**TASK DIRECTIONS**.
Print the data once more, exactly as supplied.

┄┄┄┄┄┄

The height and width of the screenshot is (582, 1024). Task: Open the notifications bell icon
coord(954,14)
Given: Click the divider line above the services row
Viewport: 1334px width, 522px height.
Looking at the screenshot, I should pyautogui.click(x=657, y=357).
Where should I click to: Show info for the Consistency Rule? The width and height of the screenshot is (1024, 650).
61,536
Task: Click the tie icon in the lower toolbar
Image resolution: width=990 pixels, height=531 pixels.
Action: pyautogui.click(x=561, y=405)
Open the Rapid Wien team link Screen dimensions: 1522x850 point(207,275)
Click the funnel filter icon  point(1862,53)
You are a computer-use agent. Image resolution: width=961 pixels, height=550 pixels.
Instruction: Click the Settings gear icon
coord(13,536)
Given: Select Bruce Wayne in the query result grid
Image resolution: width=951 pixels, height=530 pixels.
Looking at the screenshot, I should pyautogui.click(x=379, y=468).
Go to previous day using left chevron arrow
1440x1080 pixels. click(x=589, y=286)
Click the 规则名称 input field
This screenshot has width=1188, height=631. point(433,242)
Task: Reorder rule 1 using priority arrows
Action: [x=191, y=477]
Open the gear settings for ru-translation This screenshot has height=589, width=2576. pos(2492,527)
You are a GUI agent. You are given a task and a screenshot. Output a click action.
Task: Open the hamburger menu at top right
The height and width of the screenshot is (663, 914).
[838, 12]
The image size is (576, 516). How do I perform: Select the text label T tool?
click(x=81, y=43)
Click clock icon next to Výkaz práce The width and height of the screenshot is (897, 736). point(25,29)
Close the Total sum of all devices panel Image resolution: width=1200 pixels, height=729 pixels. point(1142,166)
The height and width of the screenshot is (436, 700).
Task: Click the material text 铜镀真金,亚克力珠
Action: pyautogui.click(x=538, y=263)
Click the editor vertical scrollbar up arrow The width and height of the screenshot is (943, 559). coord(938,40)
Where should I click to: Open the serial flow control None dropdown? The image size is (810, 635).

┄┄┄┄┄┄

**RESULT**.
The height and width of the screenshot is (582, 1024). Task: Open the notifications bell icon
coord(954,14)
Given: Click the divider line above the services row
Viewport: 1334px width, 522px height.
Looking at the screenshot, I should pyautogui.click(x=657, y=357).
Where should I click to: Show info for the Consistency Rule? The width and height of the screenshot is (1024, 650).
61,536
Task: Click the tie icon in the lower toolbar
Image resolution: width=990 pixels, height=531 pixels.
Action: pyautogui.click(x=561, y=405)
Open the Rapid Wien team link Screen dimensions: 1522x850 point(207,275)
Click the funnel filter icon  point(1862,53)
You are a computer-use agent. Image resolution: width=961 pixels, height=550 pixels.
Instruction: Click the Settings gear icon
coord(13,536)
Given: Select Bruce Wayne in the query result grid
Image resolution: width=951 pixels, height=530 pixels.
Looking at the screenshot, I should pyautogui.click(x=379, y=468).
Go to previous day using left chevron arrow
1440x1080 pixels. click(x=589, y=286)
Click the 规则名称 input field
This screenshot has width=1188, height=631. point(433,242)
Task: Reorder rule 1 using priority arrows
Action: [x=191, y=477]
Open the gear settings for ru-translation This screenshot has height=589, width=2576. pos(2492,527)
You are a GUI agent. You are given a task and a screenshot. Output a click action.
Task: Open the hamburger menu at top right
The height and width of the screenshot is (663, 914).
[838, 12]
The image size is (576, 516). How do I perform: Select the text label T tool?
click(x=81, y=43)
Click clock icon next to Výkaz práce The width and height of the screenshot is (897, 736). point(25,29)
Close the Total sum of all devices panel Image resolution: width=1200 pixels, height=729 pixels. point(1142,166)
The height and width of the screenshot is (436, 700).
Task: Click the material text 铜镀真金,亚克力珠
Action: pyautogui.click(x=538, y=263)
Click the editor vertical scrollbar up arrow The width and height of the screenshot is (943, 559). coord(938,40)
Where should I click to: Open the serial flow control None dropdown? The image size is (810, 635).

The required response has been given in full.